Monitoring & Alerting
Beacon’s monitoring system is built on Policies — named collections of check rules called Monitors. When a monitor’s condition is met for the required duration, an alert is raised. When the condition clears, the alert can auto-resolve or remain open for manual review.
This article covers the operational side: configuring alert thresholds, understanding alert states, and managing active alerts. For a conceptual overview of Policies vs. Jobs, see Understanding Jobs vs. Policies.
Alert states
Each alert moves through a defined lifecycle:
| State | Description |
|---|---|
| Active | Condition is currently met; alert is open |
| Acknowledged | A technician has seen the alert; still open |
| Resolved | Condition has cleared (auto) or manually closed |
| Suppressed | Alert fired but was muted (outside business hours, maintenance window) |
Alerts are listed in Dashboard → Alerts, filterable by state, priority, company, and device.
Setting thresholds on monitors
Each monitor has a Condition (what triggers it) and a Sustained minutes value (how long the condition must persist before the alert fires). The sustained duration acts as a debounce — it prevents noise from brief metric spikes.
Recommended starting thresholds for common check types:
| Check type | Condition | Sustained | Notes |
|---|---|---|---|
cpu_usage | ≥ 90% | 10m | Alert on sustained load, not brief spikes |
memory_usage | ≥ 90% | 10m | Short spikes are normal; watch for prolonged high usage |
disk_space | free < 10 GB | 5m | Low debounce; disk doesn’t usually fluctuate |
offline | no check-in for 30m | — | No debounce (the threshold itself is the offline window) |
av_status | not detected | 5m | Critical priority |
Thresholds are configured per-monitor when creating or editing a policy at Dashboard → Policies → [policy] → Edit.
Alert priority
Monitors are assigned a priority level that controls how alerts are presented and routed:
| Priority | Color | Use for |
|---|---|---|
| Critical | Red | Immediate action required (antivirus missing, storage full) |
| High | Amber | Significant degradation (device offline, disk low) |
| Moderate | Yellow | Worth investigating soon (memory pressure, slow ping) |
| Low | Gray | Informational (software version changed) |
Priority does not affect how quickly alerts fire — that’s controlled by sustained_minutes.
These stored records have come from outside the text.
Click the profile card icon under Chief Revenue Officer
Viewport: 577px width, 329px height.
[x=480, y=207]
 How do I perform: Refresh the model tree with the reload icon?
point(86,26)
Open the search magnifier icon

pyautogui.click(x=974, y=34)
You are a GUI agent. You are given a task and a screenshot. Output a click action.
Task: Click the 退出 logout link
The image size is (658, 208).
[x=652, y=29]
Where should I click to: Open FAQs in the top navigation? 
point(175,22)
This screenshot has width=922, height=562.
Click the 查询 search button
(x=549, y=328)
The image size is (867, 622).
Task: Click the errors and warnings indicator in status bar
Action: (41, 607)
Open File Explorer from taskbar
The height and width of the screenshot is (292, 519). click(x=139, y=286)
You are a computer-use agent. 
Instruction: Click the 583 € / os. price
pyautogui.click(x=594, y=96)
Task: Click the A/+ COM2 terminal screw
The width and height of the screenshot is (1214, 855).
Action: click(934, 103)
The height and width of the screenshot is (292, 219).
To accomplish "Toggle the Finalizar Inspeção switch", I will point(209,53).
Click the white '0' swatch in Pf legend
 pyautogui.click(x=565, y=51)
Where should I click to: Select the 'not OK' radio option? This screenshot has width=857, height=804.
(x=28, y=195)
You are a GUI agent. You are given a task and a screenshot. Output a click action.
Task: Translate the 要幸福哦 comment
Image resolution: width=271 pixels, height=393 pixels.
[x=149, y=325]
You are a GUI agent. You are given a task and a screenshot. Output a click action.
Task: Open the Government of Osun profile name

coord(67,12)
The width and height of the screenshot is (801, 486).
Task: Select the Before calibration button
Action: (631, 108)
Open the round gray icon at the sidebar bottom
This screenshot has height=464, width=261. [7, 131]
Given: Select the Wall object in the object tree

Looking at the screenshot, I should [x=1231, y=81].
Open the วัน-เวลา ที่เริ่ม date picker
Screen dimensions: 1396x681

Priority affects alert visibility in the dashboard and which notification channels receive the alert.
Acknowledging alerts
Acknowledging an alert signals that someone is aware of the issue. It does not change the device’s state or mute future alerts for the same condition.
To acknowledge: Alerts → [alert] → Acknowledge (or the Acknowledge button in the alert banner on the device page)
Acknowledged alerts are still listed in the Alerts view. Unacknowledged high/critical alerts are shown prominently in the dashboard header.
Auto-resolve
When Auto-resolve is enabled on a monitor, the alert automatically closes when the condition is no longer true. The resolved alert moves to the Alerts history.
Without auto-resolve, alerts must be manually closed even after the condition clears. This is appropriate for alerts that require human confirmation (e.g., a software change alert — you need to verify whether the installation was intentional).
Maintenance windows
During planned maintenance, you can suppress alerts for a device or company to avoid noise from expected disruptions. Maintenance windows are configured at Dashboard → [Company or Device] → Maintenance → Schedule Window.
During a maintenance window, monitors still run — conditions are evaluated — but no alerts are raised. This means once the window ends, if a condition is still true, a fresh alert fires.